Distributed | 如何解决令人头疼的堆外内存泄漏问题?-验证猜测
最编程
2024-05-22 22:27:53
...
故障时 dble 机器的内存图:
可以看到确实存在短时间攀升。而 dble cpu 当时的使用率也很高。
再来看 dble 中 free buffer 的监控图(这个指标是记录 dble 中 Processor 的堆外内存使用情况的):
堆外内存泄露分析
btrace 脚本
运行此脚本后,对程序的性能有 10% - 20% 的损耗,且日志量较大,由于堆外内存呈长期递减的趋势,因此只采集了2h的日志进行分析:
package com.actiontech.dble.btrace.script;
import com.sun.btrace.BTraceUtils;
import com.sun.btrace.annotations.*;
import sun.nio.ch.DirectBuffer;
import java.nio.ByteBuffer;
@BTrace(unsafe = true)
public class BTraceDirectByteBuffer {
private BTraceDirectByteBuffer() {
}
@OnMethod(
clazz = "com.actiontech.dble.buffer.DirectByteBufferPool",
method = "recycle",
location = @Location(Kind.RETURN)
)
public static void recycle(@ProbeClassName String pcn, @ProbeMethodName String pmn, ByteBuffer buf) {
String threadName = BTraceUtils.currentThread().getName();
// 排除一些线程的干扰
if (!threadName.contains("writeTo")) {
String js = BTraceUtils.jstackStr(15);
if (!js.contains("heartbeat") && !js.contains("XAAnalysisHandler")) {
BTraceUtils.println(threadName);
if (buf.isDirect()) {
BTraceUtils.println("r:" + ((DirectBuffer) buf).address());
}
BTraceUtils.println(js);
}
}
}
@OnMethod(
clazz = "com.actiontech.dble.buffer.DirectByteBufferPool",
method = "allocate",
location = @Location(Kind.RETURN)
)
public static void allocate(@Return ByteBuffer buf) {
String threadName = BTraceUtils.currentThread().getName();
// 排除一些线程的干扰
if (!threadName.contains("writeTo")) {
String js = BTraceUtils.jstackStr(15);
// 排除心跳等功能的干扰
if (!js.contains("heartbeat") && !js.contains("XAAnalysisHandler")) {
BTraceUtils.println(threadName);
if (buf.isDirect()) {
BTraceUtils.println("a:" + ((DirectBuffer) buf).address());
}
BTraceUtils.println(js);
}
}
}
}
分析采集的 btrace 日志
采集命令:
$ btrace -o 日志的路径 -u 11735 /path/to/BTraceDirectByteBuffer.java
过滤出分配的堆外内存的地址:
$ grep '^a:' /tmp/142-20-dble-btrace.log > allocat.txt
$ sed 's/..//' allocat.txt > allocat_addr.txt # 删除前两个字符
过滤出释放的堆外内存的地址:
$ grep '^r:' /tmp/142-20-dble-btrace.log > release.txt
$ sed 's/..//' release.txt > release_addr.txt # 删除前两个字符
此时取两个文件的差集:
$ sort allocat_addr.txt release_addr.txt | uniq -u > res.txt
从中任选几个堆外内存的 address ,查看堆栈。排除掉误记录的堆栈后,出现最多的堆栈如下:
complexQueryExecutor176019
a:139999811142058
com.actiontech.dble.buffer.DirectByteBufferPool.allocate(DirectByteBufferPool.java:82)

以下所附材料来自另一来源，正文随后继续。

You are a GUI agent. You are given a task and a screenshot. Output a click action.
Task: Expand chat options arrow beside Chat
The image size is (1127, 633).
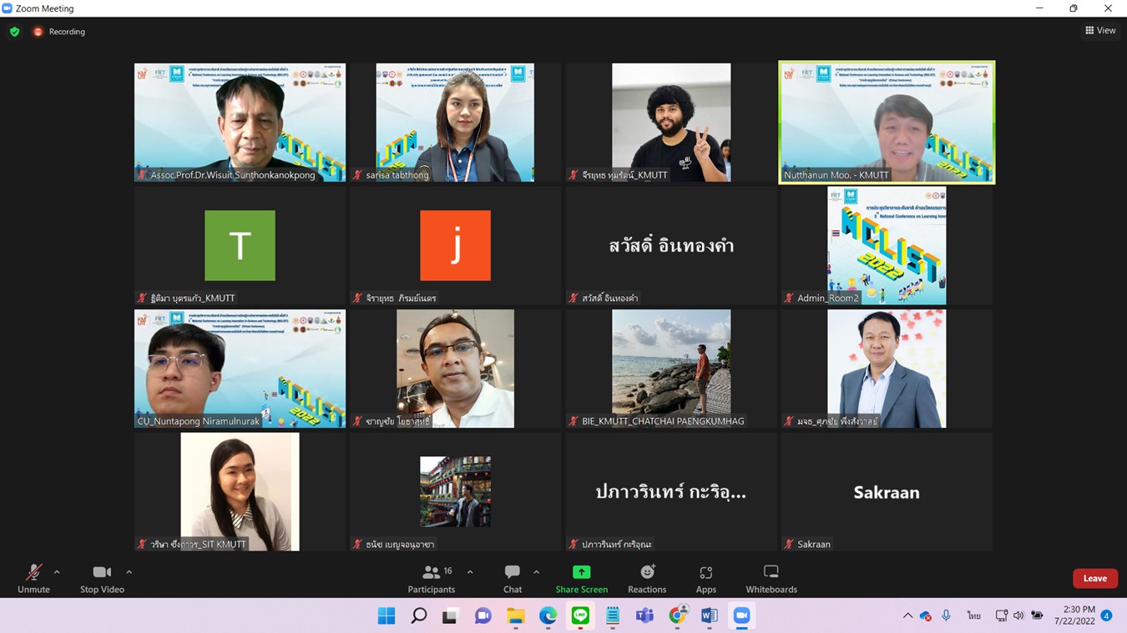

com.actiontech.dble.net.connection.AbstractConnection.allocate(AbstractConnection.java:395)
com.actiontech.dble.backend.mysql.nio.handler.query.impl.OutputHandler.<init>(OutputHandler.java:51)
com.actiontech.dble.services.factorys.FinalHandlerFactory.createFinalHandler(FinalHandlerFactory.java:28)
com.actiontech.dble.backend.mysql.nio.handler.builder.HandlerBuilder.build(HandlerBuilder.java:90)
com.actiontech.dble.server.NonBlockingSession.executeMultiResultSet(NonBlockingSession.java:608)
com.actiontech.dble.server.NonBlockingSession.lambda$executeMultiSelect$55(NonBlockingSession.java:670)
java.util.concurrent.ThreadPoolExecutor.runWorker(ThreadPoolExecutor.java:1149)
java.util.concurrent.ThreadPoolExecutor$Worker.run(ThreadPoolExecutor.java:624)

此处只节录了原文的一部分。